» What the task requires: Write out the records verbatim from the line containing "Given: Open the Environments sidebar panel" through the end of the records, both ends included. Leave the pictures out.

» Records for the task:
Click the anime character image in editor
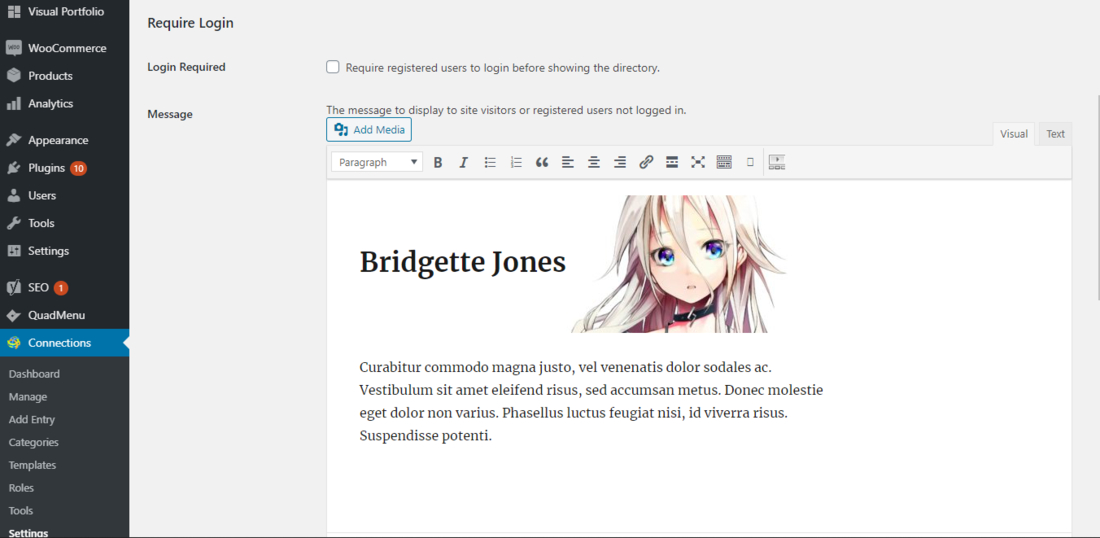This screenshot has height=538, width=1100. [x=678, y=264]
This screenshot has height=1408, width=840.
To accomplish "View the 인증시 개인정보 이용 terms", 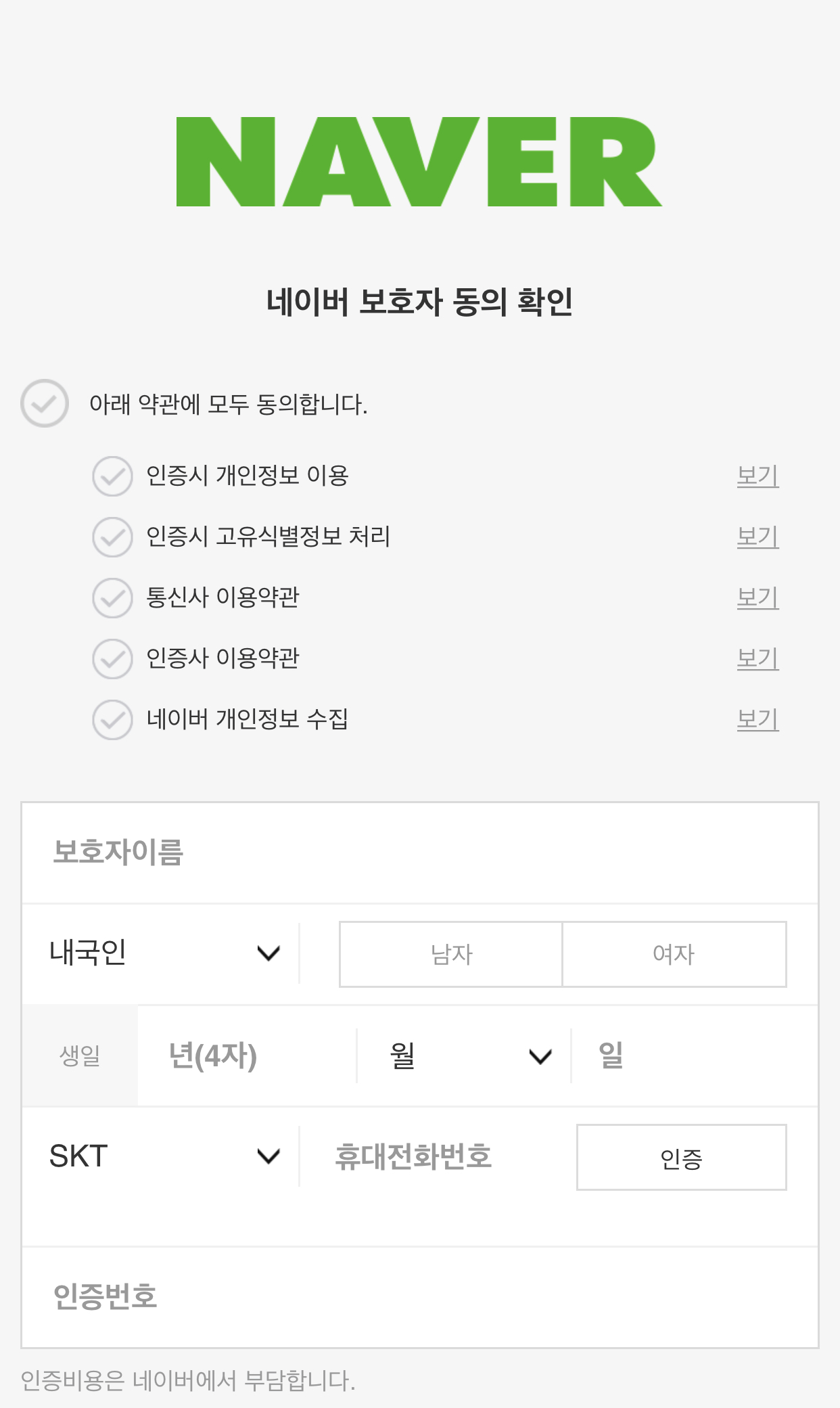I will point(757,476).
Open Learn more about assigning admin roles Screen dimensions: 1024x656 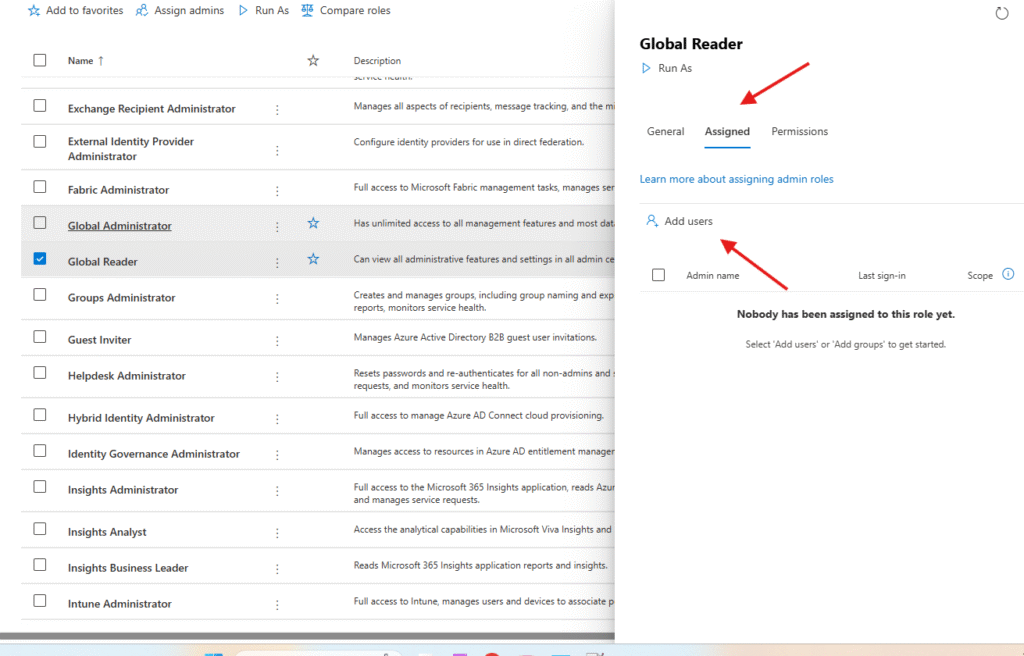[x=736, y=179]
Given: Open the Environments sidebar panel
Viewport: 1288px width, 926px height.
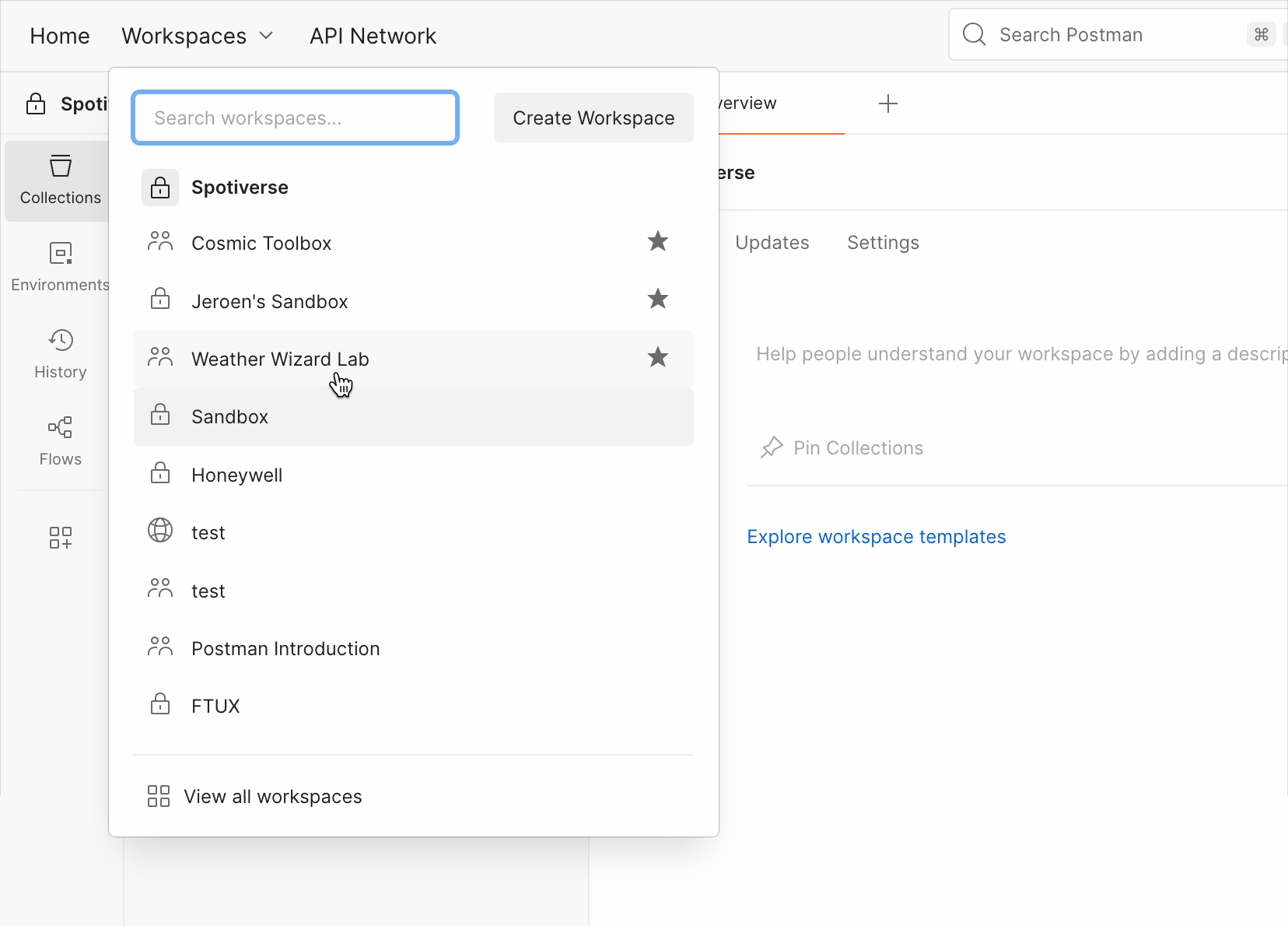Looking at the screenshot, I should pos(60,266).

» Response below:
Given: Open the Environments sidebar panel
Viewport: 1288px width, 926px height.
Looking at the screenshot, I should pos(60,266).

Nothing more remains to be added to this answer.